*Supplied passage:*
+===+

From: Andreas Dilger
Subject: Re: GPT name overflow
Date: Mon, 18 Mar 2002 22:13:12 -0700
User-agent: Mutt/1.3.27i

On Mar 19, 2002  18:23 +1100, Andrew Clausen wrote:
> > Well, BSD partitions only have 8 types AFAICS, so it shouldn't matter
> > whether it is decimal or hex.  I could be wrong, as I've never used BSD
> > partition types, but that's what I saw in the code.
> 
> fdisk uses hex *shrug*.  Everyone knows 0x83... do you know what it
> is in decimal?

Well, what I was getting at is that 0-7 in decimal is the same as 0-7
in hex, so it is irrelevant if it is %d or %x for BSD.  We may as well
stick with hex, because it is hex for the MSDOS and GPT partitions.

> > Actually, in most cases this is not true, because we are just pointing
> > to a static entry in the array.
> 
> Which makes the problem worse, because people reading the code might
> get the impression that it really is constant memory.

Well, in 99.9% of cases it is a pointer to a static string.  The
"type-%x" stuff is only to handle the extra cases.  For MSDOS this could
be avoided entirely by fully enumerating all of the partition types.
For GPT that is not possible.

> > In general, I hate it when applications have to free memory allocated by
> > a library.
> 
> Why?  Bureaucracy?  (Garbage collection rocks!  Want to rewrite parted
> in haskell?!)

Well, the problem is that I generally don't want to free code that is
not allocated by my program (sometimes you are supposed to, sometimes
you aren't).  Even worse is if there is a mismatch between the malloc/free
used by the library, and that in the application.  Usually, if I ever
write code which does this, I also supply a "foo_free" function, even if
it is just a wrapper around "free()", to avoid problems.

+===+

*Data for review:*
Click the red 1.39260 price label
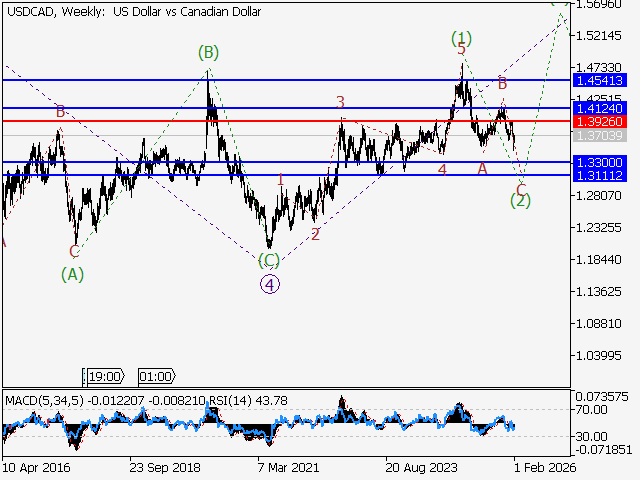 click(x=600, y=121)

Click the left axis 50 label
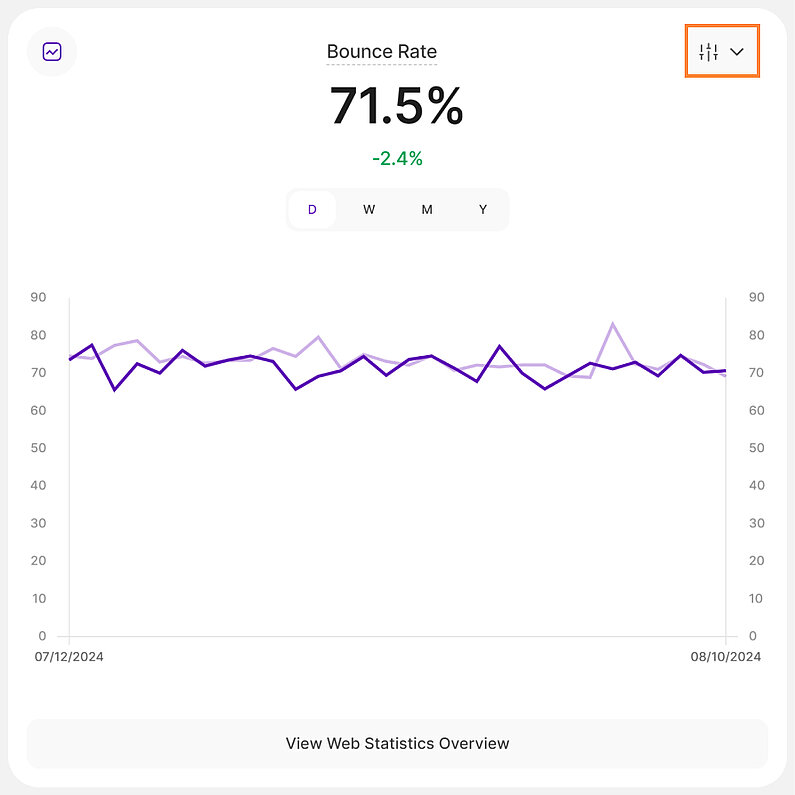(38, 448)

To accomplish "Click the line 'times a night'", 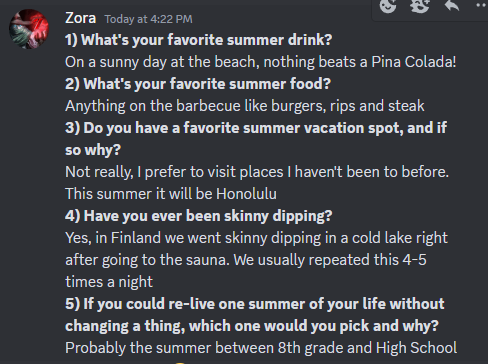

+===+

*Problem to work on:*
In the reply about GPT name overflow, copy the part between "Well, in 99.9%" and "is not possible.", inclusive, and change "enumerating" to "listing".

*Your response:*
Well, in 99.9% of cases it is a pointer to a static string.  The
"type-%x" stuff is only to handle the extra cases.  For MSDOS this could
be avoided entirely by fully listing all of the partition types.
For GPT that is not possible.